• [What to produce] Would you please copy out each entry exactly?

• [Given records]
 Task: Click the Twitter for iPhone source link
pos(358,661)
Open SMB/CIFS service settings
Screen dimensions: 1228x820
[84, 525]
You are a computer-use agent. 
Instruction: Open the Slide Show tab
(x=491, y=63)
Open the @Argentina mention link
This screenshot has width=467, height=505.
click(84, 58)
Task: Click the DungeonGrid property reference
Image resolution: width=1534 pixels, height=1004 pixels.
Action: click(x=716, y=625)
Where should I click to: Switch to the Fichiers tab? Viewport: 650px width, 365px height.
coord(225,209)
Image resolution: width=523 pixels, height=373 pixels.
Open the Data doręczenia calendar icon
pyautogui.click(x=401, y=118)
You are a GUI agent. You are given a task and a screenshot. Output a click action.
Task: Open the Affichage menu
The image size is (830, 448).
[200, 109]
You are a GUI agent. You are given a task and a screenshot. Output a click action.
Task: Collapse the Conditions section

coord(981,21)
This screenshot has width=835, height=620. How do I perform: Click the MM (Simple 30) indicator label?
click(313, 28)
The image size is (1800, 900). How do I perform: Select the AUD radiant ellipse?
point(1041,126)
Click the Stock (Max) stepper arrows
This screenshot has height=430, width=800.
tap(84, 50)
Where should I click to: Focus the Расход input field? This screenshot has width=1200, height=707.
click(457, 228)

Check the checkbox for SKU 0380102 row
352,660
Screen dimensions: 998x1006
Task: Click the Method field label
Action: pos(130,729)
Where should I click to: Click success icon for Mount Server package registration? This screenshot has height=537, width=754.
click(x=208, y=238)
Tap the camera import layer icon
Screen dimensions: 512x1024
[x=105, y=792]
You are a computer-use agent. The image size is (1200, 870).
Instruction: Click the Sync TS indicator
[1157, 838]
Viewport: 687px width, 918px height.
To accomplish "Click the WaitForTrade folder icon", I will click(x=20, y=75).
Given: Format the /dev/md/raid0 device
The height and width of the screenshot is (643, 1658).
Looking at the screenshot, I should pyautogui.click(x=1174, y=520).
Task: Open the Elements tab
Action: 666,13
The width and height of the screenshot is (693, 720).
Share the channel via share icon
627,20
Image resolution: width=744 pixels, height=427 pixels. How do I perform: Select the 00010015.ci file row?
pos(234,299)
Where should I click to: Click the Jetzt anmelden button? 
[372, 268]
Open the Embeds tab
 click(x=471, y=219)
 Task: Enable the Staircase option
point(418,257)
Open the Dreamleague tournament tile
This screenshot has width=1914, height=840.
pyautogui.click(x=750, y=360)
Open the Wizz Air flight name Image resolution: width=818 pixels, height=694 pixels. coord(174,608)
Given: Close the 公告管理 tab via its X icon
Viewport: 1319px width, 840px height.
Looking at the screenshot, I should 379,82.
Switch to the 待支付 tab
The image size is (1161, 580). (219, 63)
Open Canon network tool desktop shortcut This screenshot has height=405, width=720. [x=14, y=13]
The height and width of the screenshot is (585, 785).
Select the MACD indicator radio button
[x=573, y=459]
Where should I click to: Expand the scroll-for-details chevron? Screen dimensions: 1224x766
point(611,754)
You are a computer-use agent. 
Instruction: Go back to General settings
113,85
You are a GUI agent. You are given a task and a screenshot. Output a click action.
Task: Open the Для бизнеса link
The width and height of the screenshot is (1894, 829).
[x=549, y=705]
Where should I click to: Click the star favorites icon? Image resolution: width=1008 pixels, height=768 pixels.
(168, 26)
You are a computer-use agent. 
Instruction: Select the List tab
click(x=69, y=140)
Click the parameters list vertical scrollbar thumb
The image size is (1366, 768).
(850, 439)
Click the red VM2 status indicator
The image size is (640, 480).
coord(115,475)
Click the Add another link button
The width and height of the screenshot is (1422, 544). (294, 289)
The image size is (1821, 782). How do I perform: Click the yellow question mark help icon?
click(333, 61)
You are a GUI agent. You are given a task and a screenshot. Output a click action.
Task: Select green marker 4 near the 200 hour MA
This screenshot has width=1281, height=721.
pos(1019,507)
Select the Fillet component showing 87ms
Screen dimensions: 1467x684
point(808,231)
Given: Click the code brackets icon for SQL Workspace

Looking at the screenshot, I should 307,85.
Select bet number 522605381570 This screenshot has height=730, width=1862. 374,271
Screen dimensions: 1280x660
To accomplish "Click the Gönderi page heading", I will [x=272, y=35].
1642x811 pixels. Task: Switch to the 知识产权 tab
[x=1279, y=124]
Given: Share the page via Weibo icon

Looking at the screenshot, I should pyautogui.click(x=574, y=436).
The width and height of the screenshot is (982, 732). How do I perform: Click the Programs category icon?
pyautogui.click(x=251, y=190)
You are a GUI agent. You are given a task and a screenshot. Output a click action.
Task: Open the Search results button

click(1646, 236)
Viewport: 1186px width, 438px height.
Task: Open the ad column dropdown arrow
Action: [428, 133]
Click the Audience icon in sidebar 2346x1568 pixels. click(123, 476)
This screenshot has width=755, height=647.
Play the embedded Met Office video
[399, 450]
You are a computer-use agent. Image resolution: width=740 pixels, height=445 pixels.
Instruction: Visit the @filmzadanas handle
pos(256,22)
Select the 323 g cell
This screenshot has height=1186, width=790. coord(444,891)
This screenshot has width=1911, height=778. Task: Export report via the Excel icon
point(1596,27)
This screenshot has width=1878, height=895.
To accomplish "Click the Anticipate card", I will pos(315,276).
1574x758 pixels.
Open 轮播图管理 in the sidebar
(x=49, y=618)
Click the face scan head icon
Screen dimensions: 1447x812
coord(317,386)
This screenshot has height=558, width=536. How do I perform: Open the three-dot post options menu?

• [Exercise response]
 Task: Click the Twitter for iPhone source link
pos(358,661)
Open SMB/CIFS service settings
Screen dimensions: 1228x820
[84, 525]
You are a computer-use agent. 
Instruction: Open the Slide Show tab
(x=491, y=63)
Open the @Argentina mention link
This screenshot has width=467, height=505.
click(84, 58)
Task: Click the DungeonGrid property reference
Image resolution: width=1534 pixels, height=1004 pixels.
Action: click(x=716, y=625)
Where should I click to: Switch to the Fichiers tab? Viewport: 650px width, 365px height.
coord(225,209)
Image resolution: width=523 pixels, height=373 pixels.
Open the Data doręczenia calendar icon
pyautogui.click(x=401, y=118)
You are a GUI agent. You are given a task and a screenshot. Output a click action.
Task: Open the Affichage menu
The image size is (830, 448).
[200, 109]
You are a GUI agent. You are given a task and a screenshot. Output a click action.
Task: Collapse the Conditions section

coord(981,21)
This screenshot has width=835, height=620. How do I perform: Click the MM (Simple 30) indicator label?
click(313, 28)
The image size is (1800, 900). How do I perform: Select the AUD radiant ellipse?
point(1041,126)
Click the Stock (Max) stepper arrows
This screenshot has height=430, width=800.
tap(84, 50)
Where should I click to: Focus the Расход input field? This screenshot has width=1200, height=707.
click(457, 228)

Check the checkbox for SKU 0380102 row
352,660
Screen dimensions: 998x1006
Task: Click the Method field label
Action: pos(130,729)
Where should I click to: Click success icon for Mount Server package registration? This screenshot has height=537, width=754.
click(x=208, y=238)
Tap the camera import layer icon
Screen dimensions: 512x1024
[x=105, y=792]
You are a computer-use agent. The image size is (1200, 870).
Instruction: Click the Sync TS indicator
[1157, 838]
Viewport: 687px width, 918px height.
To accomplish "Click the WaitForTrade folder icon", I will click(x=20, y=75).
Given: Format the /dev/md/raid0 device
The height and width of the screenshot is (643, 1658).
Looking at the screenshot, I should pyautogui.click(x=1174, y=520).
Task: Open the Elements tab
Action: 666,13
The width and height of the screenshot is (693, 720).
Share the channel via share icon
627,20
Image resolution: width=744 pixels, height=427 pixels. How do I perform: Select the 00010015.ci file row?
pos(234,299)
Where should I click to: Click the Jetzt anmelden button? 
[372, 268]
Open the Embeds tab
 click(x=471, y=219)
 Task: Enable the Staircase option
point(418,257)
Open the Dreamleague tournament tile
This screenshot has width=1914, height=840.
pyautogui.click(x=750, y=360)
Open the Wizz Air flight name Image resolution: width=818 pixels, height=694 pixels. coord(174,608)
Given: Close the 公告管理 tab via its X icon
Viewport: 1319px width, 840px height.
Looking at the screenshot, I should 379,82.
Switch to the 待支付 tab
The image size is (1161, 580). (219, 63)
Open Canon network tool desktop shortcut This screenshot has height=405, width=720. [x=14, y=13]
The height and width of the screenshot is (585, 785).
Select the MACD indicator radio button
[x=573, y=459]
Where should I click to: Expand the scroll-for-details chevron? Screen dimensions: 1224x766
point(611,754)
You are a computer-use agent. 
Instruction: Go back to General settings
113,85
You are a GUI agent. You are given a task and a screenshot. Output a click action.
Task: Open the Для бизнеса link
The width and height of the screenshot is (1894, 829).
[x=549, y=705]
Where should I click to: Click the star favorites icon? Image resolution: width=1008 pixels, height=768 pixels.
(168, 26)
You are a computer-use agent. 
Instruction: Select the List tab
click(x=69, y=140)
Click the parameters list vertical scrollbar thumb
The image size is (1366, 768).
(850, 439)
Click the red VM2 status indicator
The image size is (640, 480).
coord(115,475)
Click the Add another link button
The width and height of the screenshot is (1422, 544). (294, 289)
The image size is (1821, 782). How do I perform: Click the yellow question mark help icon?
click(333, 61)
You are a GUI agent. You are given a task and a screenshot. Output a click action.
Task: Select green marker 4 near the 200 hour MA
This screenshot has width=1281, height=721.
pos(1019,507)
Select the Fillet component showing 87ms
Screen dimensions: 1467x684
point(808,231)
Given: Click the code brackets icon for SQL Workspace

Looking at the screenshot, I should 307,85.
Select bet number 522605381570 This screenshot has height=730, width=1862. 374,271
Screen dimensions: 1280x660
To accomplish "Click the Gönderi page heading", I will [x=272, y=35].
1642x811 pixels. Task: Switch to the 知识产权 tab
[x=1279, y=124]
Given: Share the page via Weibo icon

Looking at the screenshot, I should pyautogui.click(x=574, y=436).
The width and height of the screenshot is (982, 732). How do I perform: Click the Programs category icon?
pyautogui.click(x=251, y=190)
You are a GUI agent. You are given a task and a screenshot. Output a click action.
Task: Open the Search results button

click(1646, 236)
Viewport: 1186px width, 438px height.
Task: Open the ad column dropdown arrow
Action: [428, 133]
Click the Audience icon in sidebar 2346x1568 pixels. click(123, 476)
This screenshot has width=755, height=647.
Play the embedded Met Office video
[399, 450]
You are a computer-use agent. Image resolution: width=740 pixels, height=445 pixels.
Instruction: Visit the @filmzadanas handle
pos(256,22)
Select the 323 g cell
This screenshot has height=1186, width=790. coord(444,891)
This screenshot has width=1911, height=778. Task: Export report via the Excel icon
point(1596,27)
This screenshot has width=1878, height=895.
To accomplish "Click the Anticipate card", I will pos(315,276).
1574x758 pixels.
Open 轮播图管理 in the sidebar
(x=49, y=618)
Click the face scan head icon
Screen dimensions: 1447x812
coord(317,386)
This screenshot has height=558, width=536. How do I perform: Open the three-dot post options menu?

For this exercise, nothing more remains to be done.